* start Source extract *

Review: Everclear's Art Alexakis still in right line of work

Everclear lead singer Art Alexakis spent more than 20 minutes talking informally with audience members after the band's performance at Mohegan Sun's Wolf Den on Friday night, Aug. 9, 2013.
Everclear lead singer Art Alexakis spent more than 20 minutes talking informally with audience members after the band's performance at Mohegan Sun's Wolf Den on Friday night, Aug. 9, 2013. Peter Huoppi/The Day

Twenty minutes after Friday's Everclear performance had ended, all the seats in the Wolf Den were empty and only a few pieces of the drum kit remained to be packed away. But front man Art Alexakis was still holding court in front of the stage, greeting every last member of the audience. At 51, his voice may not reach some of the high notes, but Alexakis seemed to enjoy every minute of his show, including those after the music had stopped.

Like many of the nostalgia acts that come through the casinos, the band is several iterations removed from the original lineup that made them multi-platinum stars of early '90s alt-rock. At this point, some of these groups can seem like little more than a vehicle for the lead singer, but the opposite was true of Everclear.

Alexakis often seemed content to step back and let his bandmates share the spotlight, whether it was Josh Crawley's keyboards and backing vocals on "Wonderful," Dave French's guitar solo leading into "I Will Buy You a New Life," or the harmonies provided by French, Crawley and bassist Freddy Herrera on "Santa Monica." Alexakis' grinning, laid-back approach quickly quashed any temptation to think of the band as Art and Those Other Guys, and many of the songs were better for it.

* end Source extract *
* start Records shown *

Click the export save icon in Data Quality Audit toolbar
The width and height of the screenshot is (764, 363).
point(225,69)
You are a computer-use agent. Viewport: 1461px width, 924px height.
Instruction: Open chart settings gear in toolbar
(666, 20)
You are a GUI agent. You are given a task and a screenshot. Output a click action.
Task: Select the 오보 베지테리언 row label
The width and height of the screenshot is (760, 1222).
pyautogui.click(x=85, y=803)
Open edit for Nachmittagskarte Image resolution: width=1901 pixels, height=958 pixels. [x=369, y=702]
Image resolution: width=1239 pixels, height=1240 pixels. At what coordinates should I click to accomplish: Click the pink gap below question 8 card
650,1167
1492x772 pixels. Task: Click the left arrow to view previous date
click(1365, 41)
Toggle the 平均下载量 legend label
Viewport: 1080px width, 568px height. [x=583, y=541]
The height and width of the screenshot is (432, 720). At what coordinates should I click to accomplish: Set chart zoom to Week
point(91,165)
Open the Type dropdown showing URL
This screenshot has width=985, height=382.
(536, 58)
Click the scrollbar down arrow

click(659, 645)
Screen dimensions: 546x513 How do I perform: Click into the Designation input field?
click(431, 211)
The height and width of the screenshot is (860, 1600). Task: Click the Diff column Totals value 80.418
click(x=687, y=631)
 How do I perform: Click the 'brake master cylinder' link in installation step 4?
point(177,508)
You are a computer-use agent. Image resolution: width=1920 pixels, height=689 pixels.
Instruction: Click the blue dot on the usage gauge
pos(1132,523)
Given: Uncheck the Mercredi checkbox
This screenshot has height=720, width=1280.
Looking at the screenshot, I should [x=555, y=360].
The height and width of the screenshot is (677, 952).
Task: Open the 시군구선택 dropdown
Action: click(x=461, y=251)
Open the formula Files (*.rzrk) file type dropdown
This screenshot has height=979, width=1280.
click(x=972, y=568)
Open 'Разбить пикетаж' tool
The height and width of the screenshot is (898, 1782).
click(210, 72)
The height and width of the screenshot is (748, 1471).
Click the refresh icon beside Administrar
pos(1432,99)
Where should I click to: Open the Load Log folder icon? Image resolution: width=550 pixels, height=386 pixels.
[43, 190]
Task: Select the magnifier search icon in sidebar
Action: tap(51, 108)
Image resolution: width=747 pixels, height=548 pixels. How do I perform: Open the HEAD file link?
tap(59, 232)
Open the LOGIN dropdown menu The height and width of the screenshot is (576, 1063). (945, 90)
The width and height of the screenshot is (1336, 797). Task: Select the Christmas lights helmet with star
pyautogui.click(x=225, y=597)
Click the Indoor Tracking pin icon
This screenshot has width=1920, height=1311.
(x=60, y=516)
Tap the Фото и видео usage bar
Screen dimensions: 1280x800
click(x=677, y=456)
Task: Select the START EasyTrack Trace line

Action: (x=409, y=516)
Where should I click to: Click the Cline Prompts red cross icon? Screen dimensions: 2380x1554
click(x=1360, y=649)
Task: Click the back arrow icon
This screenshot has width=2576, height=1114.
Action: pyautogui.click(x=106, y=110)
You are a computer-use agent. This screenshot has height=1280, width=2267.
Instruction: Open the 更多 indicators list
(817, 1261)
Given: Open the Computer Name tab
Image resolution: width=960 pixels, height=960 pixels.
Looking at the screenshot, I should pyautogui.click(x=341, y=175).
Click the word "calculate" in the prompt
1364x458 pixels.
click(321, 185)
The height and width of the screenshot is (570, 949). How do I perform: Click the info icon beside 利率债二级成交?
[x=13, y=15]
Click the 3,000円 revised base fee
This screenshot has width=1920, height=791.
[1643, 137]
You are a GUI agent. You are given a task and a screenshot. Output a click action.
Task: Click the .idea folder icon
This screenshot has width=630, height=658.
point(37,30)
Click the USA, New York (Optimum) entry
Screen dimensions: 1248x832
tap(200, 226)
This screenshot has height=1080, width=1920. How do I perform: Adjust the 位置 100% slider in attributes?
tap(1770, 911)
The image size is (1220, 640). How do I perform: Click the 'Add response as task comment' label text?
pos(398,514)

* end Records shown *

### Task 1
Rewrite the Everclear concert review starting at "Twenty minutes after" and ending at "music had stopped.", changing "drum kit" to "drum set".
### Task 2
Copy out every line of the entries that contains the string "Instruction".

### Final result 1
Twenty minutes after Friday's Everclear performance had ended, all the seats in the Wolf Den were empty and only a few pieces of the drum set remained to be packed away. But front man Art Alexakis was still holding court in front of the stage, greeting every last member of the audience. At 51, his voice may not reach some of the high notes, but Alexakis seemed to enjoy every minute of his show, including those after the music had stopped.

### Final result 2
Instruction: Open chart settings gear in toolbar
Instruction: Click the blue dot on the usage gauge
Instruction: Open the 更多 indicators list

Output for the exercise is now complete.